*DATA EXCERPTS*:
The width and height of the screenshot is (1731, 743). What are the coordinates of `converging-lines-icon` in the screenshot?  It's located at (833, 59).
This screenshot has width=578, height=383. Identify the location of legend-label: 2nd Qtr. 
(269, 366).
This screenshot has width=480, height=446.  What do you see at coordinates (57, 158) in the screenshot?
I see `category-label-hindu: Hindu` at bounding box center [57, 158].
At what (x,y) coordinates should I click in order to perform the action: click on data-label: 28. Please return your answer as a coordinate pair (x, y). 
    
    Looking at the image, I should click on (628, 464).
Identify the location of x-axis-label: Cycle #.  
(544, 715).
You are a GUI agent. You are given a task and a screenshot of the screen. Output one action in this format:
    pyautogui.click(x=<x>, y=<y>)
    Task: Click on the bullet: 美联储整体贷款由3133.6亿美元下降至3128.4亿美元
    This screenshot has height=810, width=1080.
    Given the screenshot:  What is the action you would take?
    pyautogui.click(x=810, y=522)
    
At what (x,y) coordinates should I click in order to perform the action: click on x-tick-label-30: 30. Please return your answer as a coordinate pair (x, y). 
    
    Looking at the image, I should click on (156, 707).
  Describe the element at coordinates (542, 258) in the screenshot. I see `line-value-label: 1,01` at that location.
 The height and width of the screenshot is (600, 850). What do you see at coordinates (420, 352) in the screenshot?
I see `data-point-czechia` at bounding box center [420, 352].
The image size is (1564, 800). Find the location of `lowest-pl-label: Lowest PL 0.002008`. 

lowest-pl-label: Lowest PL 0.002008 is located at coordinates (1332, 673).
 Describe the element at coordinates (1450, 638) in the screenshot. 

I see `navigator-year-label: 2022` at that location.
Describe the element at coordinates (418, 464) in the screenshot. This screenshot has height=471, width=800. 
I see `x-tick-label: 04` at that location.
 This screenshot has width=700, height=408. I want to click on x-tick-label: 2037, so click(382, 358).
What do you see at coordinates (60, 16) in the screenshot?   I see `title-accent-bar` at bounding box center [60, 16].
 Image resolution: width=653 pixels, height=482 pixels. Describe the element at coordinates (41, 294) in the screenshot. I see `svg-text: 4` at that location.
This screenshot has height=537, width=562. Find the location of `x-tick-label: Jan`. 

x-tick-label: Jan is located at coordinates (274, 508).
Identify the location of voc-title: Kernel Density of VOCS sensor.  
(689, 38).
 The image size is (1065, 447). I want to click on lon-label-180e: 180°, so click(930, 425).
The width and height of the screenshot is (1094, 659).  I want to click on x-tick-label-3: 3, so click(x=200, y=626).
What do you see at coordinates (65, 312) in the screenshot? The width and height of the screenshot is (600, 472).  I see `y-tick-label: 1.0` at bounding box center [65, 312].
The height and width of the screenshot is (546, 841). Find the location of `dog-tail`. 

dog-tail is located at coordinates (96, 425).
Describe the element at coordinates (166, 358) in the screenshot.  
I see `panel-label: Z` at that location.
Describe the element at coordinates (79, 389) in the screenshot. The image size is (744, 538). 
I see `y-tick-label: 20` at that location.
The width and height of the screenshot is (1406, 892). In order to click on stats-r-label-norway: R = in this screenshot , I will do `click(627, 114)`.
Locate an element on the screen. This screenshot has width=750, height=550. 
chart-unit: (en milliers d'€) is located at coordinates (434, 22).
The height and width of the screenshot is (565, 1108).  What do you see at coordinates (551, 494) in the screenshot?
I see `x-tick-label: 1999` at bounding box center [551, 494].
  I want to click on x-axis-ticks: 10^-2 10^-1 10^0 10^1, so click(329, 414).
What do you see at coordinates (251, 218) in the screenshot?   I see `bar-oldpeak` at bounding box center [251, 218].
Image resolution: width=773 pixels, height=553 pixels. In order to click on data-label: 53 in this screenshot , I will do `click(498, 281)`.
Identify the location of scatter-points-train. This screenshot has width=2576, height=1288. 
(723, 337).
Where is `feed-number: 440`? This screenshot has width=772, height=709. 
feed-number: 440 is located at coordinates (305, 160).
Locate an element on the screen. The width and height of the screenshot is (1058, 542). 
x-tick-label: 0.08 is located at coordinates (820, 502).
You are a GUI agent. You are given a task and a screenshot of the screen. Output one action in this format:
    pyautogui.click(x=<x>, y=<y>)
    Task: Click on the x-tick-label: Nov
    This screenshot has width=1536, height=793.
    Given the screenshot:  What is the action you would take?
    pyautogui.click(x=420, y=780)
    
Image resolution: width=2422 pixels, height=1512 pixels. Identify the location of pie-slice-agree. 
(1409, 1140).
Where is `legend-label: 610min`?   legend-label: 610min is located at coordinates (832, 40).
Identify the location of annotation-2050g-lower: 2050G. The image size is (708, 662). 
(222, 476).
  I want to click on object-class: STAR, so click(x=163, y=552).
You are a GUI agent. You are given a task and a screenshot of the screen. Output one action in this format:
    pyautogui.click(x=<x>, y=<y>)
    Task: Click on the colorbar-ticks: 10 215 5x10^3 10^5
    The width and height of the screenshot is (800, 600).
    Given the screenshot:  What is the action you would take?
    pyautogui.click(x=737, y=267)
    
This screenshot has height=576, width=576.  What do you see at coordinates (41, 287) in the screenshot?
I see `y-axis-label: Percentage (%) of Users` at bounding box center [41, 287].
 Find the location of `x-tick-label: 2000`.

*WHAT TO WORK ON*:
Copy all of the material above word for word, without changing anything.

*YOUR RESPONSE*:
The width and height of the screenshot is (1731, 743). What are the coordinates of `converging-lines-icon` in the screenshot?  It's located at (833, 59).
This screenshot has width=578, height=383. Identify the location of legend-label: 2nd Qtr. 
(269, 366).
This screenshot has width=480, height=446.  What do you see at coordinates (57, 158) in the screenshot?
I see `category-label-hindu: Hindu` at bounding box center [57, 158].
At what (x,y) coordinates should I click in order to perform the action: click on data-label: 28. Please return your answer as a coordinate pair (x, y). 
    
    Looking at the image, I should click on (628, 464).
Identify the location of x-axis-label: Cycle #.  
(544, 715).
You are a GUI agent. You are given a task and a screenshot of the screen. Output one action in this format:
    pyautogui.click(x=<x>, y=<y>)
    Task: Click on the bullet: 美联储整体贷款由3133.6亿美元下降至3128.4亿美元
    This screenshot has height=810, width=1080.
    Given the screenshot:  What is the action you would take?
    pyautogui.click(x=810, y=522)
    
At what (x,y) coordinates should I click in order to perform the action: click on x-tick-label-30: 30. Please return your answer as a coordinate pair (x, y). 
    
    Looking at the image, I should click on (156, 707).
  Describe the element at coordinates (542, 258) in the screenshot. I see `line-value-label: 1,01` at that location.
 The height and width of the screenshot is (600, 850). What do you see at coordinates (420, 352) in the screenshot?
I see `data-point-czechia` at bounding box center [420, 352].
The image size is (1564, 800). Find the location of `lowest-pl-label: Lowest PL 0.002008`. 

lowest-pl-label: Lowest PL 0.002008 is located at coordinates (1332, 673).
 Describe the element at coordinates (1450, 638) in the screenshot. 

I see `navigator-year-label: 2022` at that location.
Describe the element at coordinates (418, 464) in the screenshot. This screenshot has height=471, width=800. 
I see `x-tick-label: 04` at that location.
 This screenshot has width=700, height=408. I want to click on x-tick-label: 2037, so click(382, 358).
What do you see at coordinates (60, 16) in the screenshot?   I see `title-accent-bar` at bounding box center [60, 16].
 Image resolution: width=653 pixels, height=482 pixels. Describe the element at coordinates (41, 294) in the screenshot. I see `svg-text: 4` at that location.
This screenshot has height=537, width=562. Find the location of `x-tick-label: Jan`. 

x-tick-label: Jan is located at coordinates (274, 508).
Identify the location of voc-title: Kernel Density of VOCS sensor.  
(689, 38).
 The image size is (1065, 447). I want to click on lon-label-180e: 180°, so click(930, 425).
The width and height of the screenshot is (1094, 659).  I want to click on x-tick-label-3: 3, so click(x=200, y=626).
What do you see at coordinates (65, 312) in the screenshot? The width and height of the screenshot is (600, 472).  I see `y-tick-label: 1.0` at bounding box center [65, 312].
The height and width of the screenshot is (546, 841). Find the location of `dog-tail`. 

dog-tail is located at coordinates (96, 425).
Describe the element at coordinates (166, 358) in the screenshot.  
I see `panel-label: Z` at that location.
Describe the element at coordinates (79, 389) in the screenshot. The image size is (744, 538). 
I see `y-tick-label: 20` at that location.
The width and height of the screenshot is (1406, 892). In order to click on stats-r-label-norway: R = in this screenshot , I will do `click(627, 114)`.
Locate an element on the screen. This screenshot has width=750, height=550. 
chart-unit: (en milliers d'€) is located at coordinates (434, 22).
The height and width of the screenshot is (565, 1108).  What do you see at coordinates (551, 494) in the screenshot?
I see `x-tick-label: 1999` at bounding box center [551, 494].
  I want to click on x-axis-ticks: 10^-2 10^-1 10^0 10^1, so click(329, 414).
What do you see at coordinates (251, 218) in the screenshot?   I see `bar-oldpeak` at bounding box center [251, 218].
Image resolution: width=773 pixels, height=553 pixels. In order to click on data-label: 53 in this screenshot , I will do `click(498, 281)`.
Identify the location of scatter-points-train. This screenshot has width=2576, height=1288. 
(723, 337).
Where is `feed-number: 440`? This screenshot has width=772, height=709. 
feed-number: 440 is located at coordinates (305, 160).
Locate an element on the screen. The width and height of the screenshot is (1058, 542). 
x-tick-label: 0.08 is located at coordinates (820, 502).
You are a GUI agent. You are given a task and a screenshot of the screen. Output one action in this format:
    pyautogui.click(x=<x>, y=<y>)
    Task: Click on the x-tick-label: Nov
    This screenshot has width=1536, height=793.
    Given the screenshot:  What is the action you would take?
    pyautogui.click(x=420, y=780)
    
Image resolution: width=2422 pixels, height=1512 pixels. Identify the location of pie-slice-agree. 
(1409, 1140).
Where is `legend-label: 610min`?   legend-label: 610min is located at coordinates (832, 40).
Identify the location of annotation-2050g-lower: 2050G. The image size is (708, 662). 
(222, 476).
  I want to click on object-class: STAR, so click(x=163, y=552).
You are a GUI agent. You are given a task and a screenshot of the screen. Output one action in this format:
    pyautogui.click(x=<x>, y=<y>)
    Task: Click on the colorbar-ticks: 10 215 5x10^3 10^5
    The width and height of the screenshot is (800, 600).
    Given the screenshot:  What is the action you would take?
    pyautogui.click(x=737, y=267)
    
This screenshot has height=576, width=576.  What do you see at coordinates (41, 287) in the screenshot?
I see `y-axis-label: Percentage (%) of Users` at bounding box center [41, 287].
 Find the location of `x-tick-label: 2000`.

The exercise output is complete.